J. tiene un puesto de presitigio en un organismo internacional. Vive en Asia Central pero tiene un novio australiano al que echa mucho de menos. El divorcio geográfico, con varios miles de kilómetros de por medio, tiene los muchos inconvenientes que ya se imaginan, pero también la ventaja de que cada encuentro es una luna de miel. Hace un mes que se vieron en Tailandia y dentro de poco se han citado en Dubai.
Además de en su pais, J. ha vivido en Alemania y Estados Unidos. Habla con fluidez su idioma materno, además de inglés, francés y ruso.

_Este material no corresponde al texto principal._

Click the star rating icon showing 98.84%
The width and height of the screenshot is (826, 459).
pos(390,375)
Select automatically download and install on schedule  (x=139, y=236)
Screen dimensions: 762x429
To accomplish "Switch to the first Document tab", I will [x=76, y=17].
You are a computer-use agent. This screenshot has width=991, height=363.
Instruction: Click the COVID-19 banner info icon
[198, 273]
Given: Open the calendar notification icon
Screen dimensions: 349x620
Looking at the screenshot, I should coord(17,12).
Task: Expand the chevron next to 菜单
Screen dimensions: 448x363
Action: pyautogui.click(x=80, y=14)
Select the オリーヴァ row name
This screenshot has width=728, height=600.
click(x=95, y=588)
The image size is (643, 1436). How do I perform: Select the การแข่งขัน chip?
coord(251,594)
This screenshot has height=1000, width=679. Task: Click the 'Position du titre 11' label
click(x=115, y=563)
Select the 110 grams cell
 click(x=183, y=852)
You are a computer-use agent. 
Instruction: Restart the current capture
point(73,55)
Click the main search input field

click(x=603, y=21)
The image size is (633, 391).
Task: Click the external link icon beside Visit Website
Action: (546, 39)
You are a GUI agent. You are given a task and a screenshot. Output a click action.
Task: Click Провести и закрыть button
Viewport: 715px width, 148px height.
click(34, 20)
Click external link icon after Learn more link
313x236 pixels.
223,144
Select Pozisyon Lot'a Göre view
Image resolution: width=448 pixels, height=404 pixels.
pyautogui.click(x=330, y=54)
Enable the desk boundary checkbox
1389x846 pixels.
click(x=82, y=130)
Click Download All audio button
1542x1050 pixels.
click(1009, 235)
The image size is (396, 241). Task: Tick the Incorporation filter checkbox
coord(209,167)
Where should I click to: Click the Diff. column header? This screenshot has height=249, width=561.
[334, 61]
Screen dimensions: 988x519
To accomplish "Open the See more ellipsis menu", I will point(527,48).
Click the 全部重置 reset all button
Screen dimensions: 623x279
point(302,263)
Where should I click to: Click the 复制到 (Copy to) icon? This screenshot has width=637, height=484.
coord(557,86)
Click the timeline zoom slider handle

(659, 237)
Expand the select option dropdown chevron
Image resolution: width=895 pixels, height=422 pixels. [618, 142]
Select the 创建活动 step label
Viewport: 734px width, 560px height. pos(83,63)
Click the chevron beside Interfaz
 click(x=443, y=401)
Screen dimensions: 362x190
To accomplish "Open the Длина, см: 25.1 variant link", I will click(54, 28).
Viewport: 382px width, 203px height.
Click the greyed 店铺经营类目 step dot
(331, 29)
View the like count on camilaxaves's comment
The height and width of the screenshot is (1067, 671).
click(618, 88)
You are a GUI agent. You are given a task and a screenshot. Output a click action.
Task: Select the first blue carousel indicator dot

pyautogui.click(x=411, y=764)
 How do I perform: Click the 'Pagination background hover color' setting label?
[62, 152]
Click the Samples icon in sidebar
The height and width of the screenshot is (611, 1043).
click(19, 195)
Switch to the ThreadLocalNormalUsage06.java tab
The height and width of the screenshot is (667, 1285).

Es guapa, sofisticada e inteligente. Levanta suspiros a cada paso. Ilumina habitaciones enteras con su presencia.
Una de las cosas curiosas de la naturaleza humana es que solo puede ir adelante. Nuestro cerebro está programado para aprender, pero no puede retroceder en lo aprendido. J. es ya una persona diferente, extraña para sus semejantes. Lejos de generar admiración, sus logros la hacen parecer distante. En una sociedad tradicional y conservadora como la suya, es como la bola negra del billar.
Estaría bien que al nacer nos advirtieran que los caminos de la vida son como esas puertas automáticas de los aeropuertos. Sobre cada uno de nosotros también cuelga un cartel que reza: “No se detenga. No retroceda”.